- _Records for the task_:
##############################

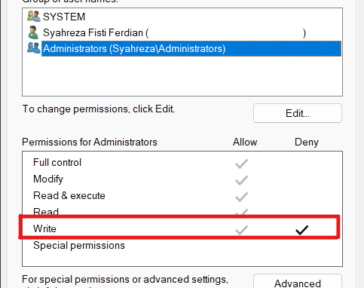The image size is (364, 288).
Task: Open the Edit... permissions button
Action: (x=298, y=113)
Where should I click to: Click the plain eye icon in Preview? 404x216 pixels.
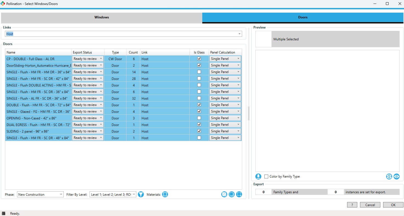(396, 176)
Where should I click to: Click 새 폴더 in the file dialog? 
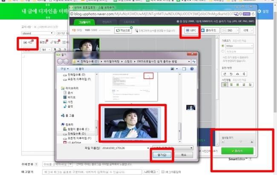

##############################

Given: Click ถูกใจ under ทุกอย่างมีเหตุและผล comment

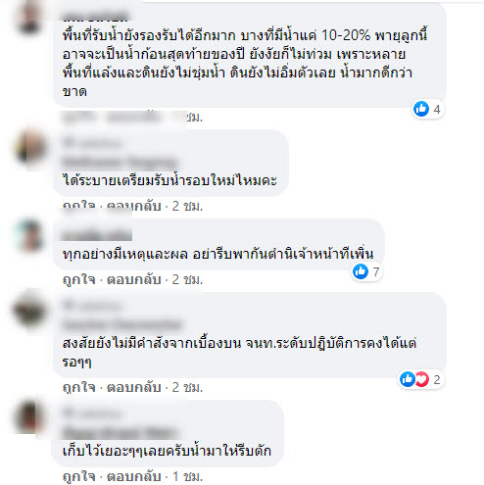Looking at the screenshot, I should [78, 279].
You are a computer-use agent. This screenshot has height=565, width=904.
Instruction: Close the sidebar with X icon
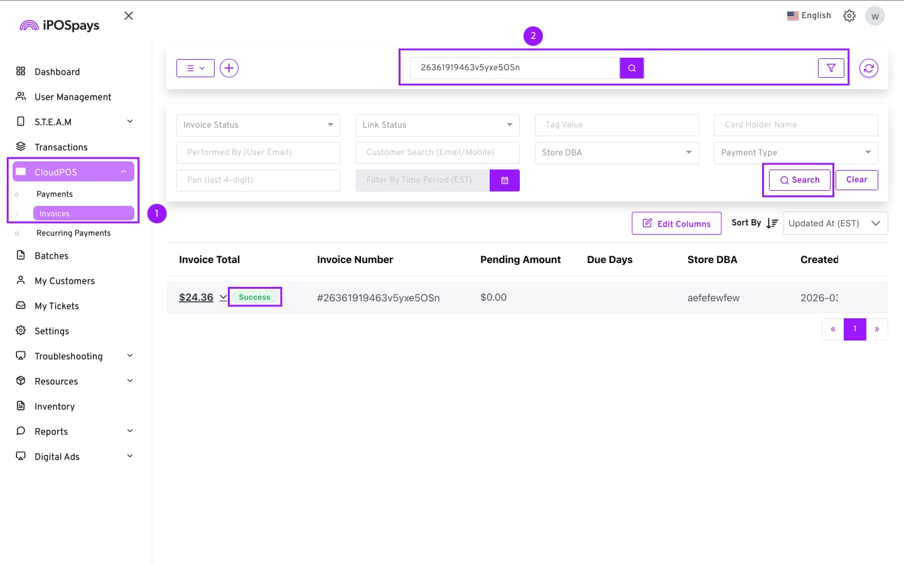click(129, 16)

##############################

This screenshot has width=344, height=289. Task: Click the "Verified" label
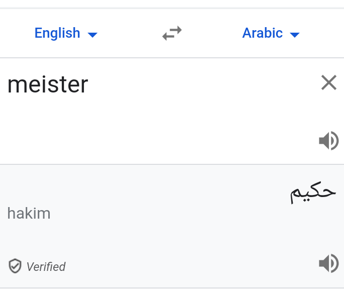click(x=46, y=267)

##############################

- _About this exercise_: Work from the entries above. Set down exactly and only the lines from the line with "Where should I click to: Click the" to the line with "Where should I click to: Click 새", both included, and leave the pictures out.

- _Answer to the problem_:
Where should I click to: Click the plain eye icon in Preview? 404x216 pixels.
(396, 176)
Where should I click to: Click 새 폴더 in the file dialog? 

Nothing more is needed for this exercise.